■ Trecho do documento ■
William J. Broad (colaborou David E. Sanger)

06/09/2013 06h01

Uma nova análise de imagens que aparentemente exibem o ataque ocorrido na Síria no mês passado concluiu que os mísseis que despejaram o tóxico gás sarin sobre os bairros dos arredores de Damasco continham até 50 vezes mais desse agente químico, que ataca o sistema nervoso, do que o estimado anteriormente. Essa conclusão poderá solucionar o mistério de por que foram registradas muito mais vítimas nesse bombardeio do que em ataques químicos anteriores.

A análise, realizada por especialistas em armamentos, também aponta para fortes evidências de que a massa de material tóxico pode ter vindo exclusivamente de um único e grande estoque. Autoridades norte-americanas, britânicas e francesas afirmaram que apenas o governo sírio, e não os rebeldes, estaria em posição de produzir essas grandes quantidades de toxinas mortais.

O secretário de Estado dos Estados Unidos, John Kerry, disse ao congresso norte-americano durante audiências realizadas na terça e quarta-feira desta semana que os EUA acreditam que o exército sírio foi o responsável pelo ataque. E em comunicados secretos as autoridades têm apontado a Unidade 450, que controla as armas químicas da Síria, como responsável pelo ataque.

■ Instruções de trabalho ■
a – De acordo com a notícia sobre o ataque na Síria, qual unidade controla as armas químicas do país?
b – Copie da notícia sobre o ataque na Síria o trecho que começa em "A análise, realizada" e termina em "como responsável pelo ataque.", sem mudar nada.
Os dados a seguir vêm de outra fonte.

■ Dados armazenados ■
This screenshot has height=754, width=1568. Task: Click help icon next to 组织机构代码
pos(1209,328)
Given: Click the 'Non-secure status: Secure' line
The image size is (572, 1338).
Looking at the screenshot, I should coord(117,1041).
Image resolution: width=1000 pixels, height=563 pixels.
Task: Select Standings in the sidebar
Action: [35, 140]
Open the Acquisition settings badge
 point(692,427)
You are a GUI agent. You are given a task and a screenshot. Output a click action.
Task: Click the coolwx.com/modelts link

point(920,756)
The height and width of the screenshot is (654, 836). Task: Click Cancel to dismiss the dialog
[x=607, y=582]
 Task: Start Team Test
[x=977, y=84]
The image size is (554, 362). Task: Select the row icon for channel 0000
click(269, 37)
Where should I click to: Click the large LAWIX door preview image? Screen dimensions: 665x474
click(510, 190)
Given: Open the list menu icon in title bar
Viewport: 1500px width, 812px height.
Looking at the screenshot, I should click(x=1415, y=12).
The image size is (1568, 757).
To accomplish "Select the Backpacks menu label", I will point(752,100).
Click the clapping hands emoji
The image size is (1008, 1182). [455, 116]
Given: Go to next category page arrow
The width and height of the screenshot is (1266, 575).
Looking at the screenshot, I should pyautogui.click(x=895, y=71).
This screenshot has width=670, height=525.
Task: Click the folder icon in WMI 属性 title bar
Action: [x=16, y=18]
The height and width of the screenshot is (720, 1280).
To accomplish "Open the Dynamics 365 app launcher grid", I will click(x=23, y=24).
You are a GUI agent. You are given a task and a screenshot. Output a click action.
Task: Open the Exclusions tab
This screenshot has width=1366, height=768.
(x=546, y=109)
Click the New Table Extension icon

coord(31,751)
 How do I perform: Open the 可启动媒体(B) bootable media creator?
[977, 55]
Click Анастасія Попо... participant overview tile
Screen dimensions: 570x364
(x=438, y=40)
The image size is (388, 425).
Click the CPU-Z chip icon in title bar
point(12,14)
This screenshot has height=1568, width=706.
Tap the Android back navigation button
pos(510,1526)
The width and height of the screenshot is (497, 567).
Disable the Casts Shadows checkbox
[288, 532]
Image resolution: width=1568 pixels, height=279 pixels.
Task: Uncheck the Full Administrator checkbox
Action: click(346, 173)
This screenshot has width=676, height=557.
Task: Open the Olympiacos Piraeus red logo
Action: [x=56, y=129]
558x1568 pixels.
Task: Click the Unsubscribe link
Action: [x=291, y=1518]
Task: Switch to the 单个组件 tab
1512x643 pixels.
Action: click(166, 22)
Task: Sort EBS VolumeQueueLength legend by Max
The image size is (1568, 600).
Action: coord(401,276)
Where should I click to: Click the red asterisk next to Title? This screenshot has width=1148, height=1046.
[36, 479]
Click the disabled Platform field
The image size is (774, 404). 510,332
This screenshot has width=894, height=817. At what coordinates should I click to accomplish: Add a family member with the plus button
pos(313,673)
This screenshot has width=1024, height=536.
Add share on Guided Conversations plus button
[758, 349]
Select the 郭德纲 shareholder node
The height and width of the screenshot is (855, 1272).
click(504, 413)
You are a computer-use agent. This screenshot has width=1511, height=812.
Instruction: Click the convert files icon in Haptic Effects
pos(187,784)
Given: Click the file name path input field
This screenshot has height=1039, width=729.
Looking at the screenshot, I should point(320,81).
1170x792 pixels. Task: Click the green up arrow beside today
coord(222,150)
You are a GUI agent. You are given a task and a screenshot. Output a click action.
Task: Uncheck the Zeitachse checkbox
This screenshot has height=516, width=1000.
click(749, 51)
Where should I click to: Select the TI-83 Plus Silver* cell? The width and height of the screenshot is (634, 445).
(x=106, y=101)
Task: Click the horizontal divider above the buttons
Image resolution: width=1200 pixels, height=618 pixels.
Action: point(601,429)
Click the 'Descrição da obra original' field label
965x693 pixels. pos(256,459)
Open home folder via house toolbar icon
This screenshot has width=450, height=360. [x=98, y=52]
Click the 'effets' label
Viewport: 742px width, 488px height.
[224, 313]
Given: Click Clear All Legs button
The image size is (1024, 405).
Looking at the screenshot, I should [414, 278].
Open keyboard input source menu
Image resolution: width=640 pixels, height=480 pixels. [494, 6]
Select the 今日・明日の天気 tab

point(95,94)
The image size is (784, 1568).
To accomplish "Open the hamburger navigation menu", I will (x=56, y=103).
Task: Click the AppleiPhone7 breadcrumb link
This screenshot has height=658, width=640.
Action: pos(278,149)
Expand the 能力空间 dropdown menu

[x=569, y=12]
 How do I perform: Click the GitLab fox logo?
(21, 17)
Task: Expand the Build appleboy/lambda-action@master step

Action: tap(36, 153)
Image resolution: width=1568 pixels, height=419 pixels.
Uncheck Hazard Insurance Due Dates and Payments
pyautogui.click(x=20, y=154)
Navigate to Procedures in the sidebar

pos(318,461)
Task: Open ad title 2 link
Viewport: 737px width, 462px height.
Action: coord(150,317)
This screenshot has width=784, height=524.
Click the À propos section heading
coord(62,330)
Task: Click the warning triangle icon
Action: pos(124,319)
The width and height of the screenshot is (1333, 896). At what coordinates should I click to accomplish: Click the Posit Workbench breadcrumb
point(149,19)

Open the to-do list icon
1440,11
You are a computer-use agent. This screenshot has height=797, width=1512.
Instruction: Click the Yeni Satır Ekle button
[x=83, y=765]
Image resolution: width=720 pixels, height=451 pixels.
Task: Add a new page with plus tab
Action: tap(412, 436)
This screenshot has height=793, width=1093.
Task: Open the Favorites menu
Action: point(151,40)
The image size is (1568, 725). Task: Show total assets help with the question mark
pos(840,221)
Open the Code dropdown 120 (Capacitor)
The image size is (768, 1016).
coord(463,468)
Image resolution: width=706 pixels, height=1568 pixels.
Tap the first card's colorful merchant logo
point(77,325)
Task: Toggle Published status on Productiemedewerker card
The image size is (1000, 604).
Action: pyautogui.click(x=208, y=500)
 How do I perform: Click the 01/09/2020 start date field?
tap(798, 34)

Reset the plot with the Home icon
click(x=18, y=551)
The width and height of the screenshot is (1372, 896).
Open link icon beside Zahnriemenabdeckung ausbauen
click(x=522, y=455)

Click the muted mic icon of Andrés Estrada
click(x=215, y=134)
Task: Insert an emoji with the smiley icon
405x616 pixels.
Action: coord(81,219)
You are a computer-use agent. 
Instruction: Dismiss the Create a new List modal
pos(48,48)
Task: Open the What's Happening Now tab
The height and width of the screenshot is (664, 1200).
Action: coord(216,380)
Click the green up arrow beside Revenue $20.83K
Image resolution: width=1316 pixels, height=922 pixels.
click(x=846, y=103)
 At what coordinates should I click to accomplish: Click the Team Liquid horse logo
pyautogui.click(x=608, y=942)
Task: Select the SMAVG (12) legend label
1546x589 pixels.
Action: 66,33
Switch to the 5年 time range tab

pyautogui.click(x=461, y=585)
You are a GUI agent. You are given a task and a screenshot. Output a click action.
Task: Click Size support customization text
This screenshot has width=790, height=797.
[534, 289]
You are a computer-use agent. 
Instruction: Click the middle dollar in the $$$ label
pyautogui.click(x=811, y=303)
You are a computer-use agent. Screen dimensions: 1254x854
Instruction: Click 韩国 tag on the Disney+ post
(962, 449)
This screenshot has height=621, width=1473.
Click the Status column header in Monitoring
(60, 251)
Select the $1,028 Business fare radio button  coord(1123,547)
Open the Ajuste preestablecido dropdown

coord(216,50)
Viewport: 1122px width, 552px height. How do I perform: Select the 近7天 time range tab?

■ Suas respostas ■
a – A Unidade 450.

b –
A análise, realizada por especialistas em armamentos, também aponta para fortes evidências de que a massa de material tóxico pode ter vindo exclusivamente de um único e grande estoque. Autoridades norte-americanas, britânicas e francesas afirmaram que apenas o governo sírio, e não os rebeldes, estaria em posição de produzir essas grandes quantidades de toxinas mortais.

O secretário de Estado dos Estados Unidos, John Kerry, disse ao congresso norte-americano durante audiências realizadas na terça e quarta-feira desta semana que os EUA acreditam que o exército sírio foi o responsável pelo ataque. E em comunicados secretos as autoridades têm apontado a Unidade 450, que controla as armas químicas da Síria, como responsável pelo ataque.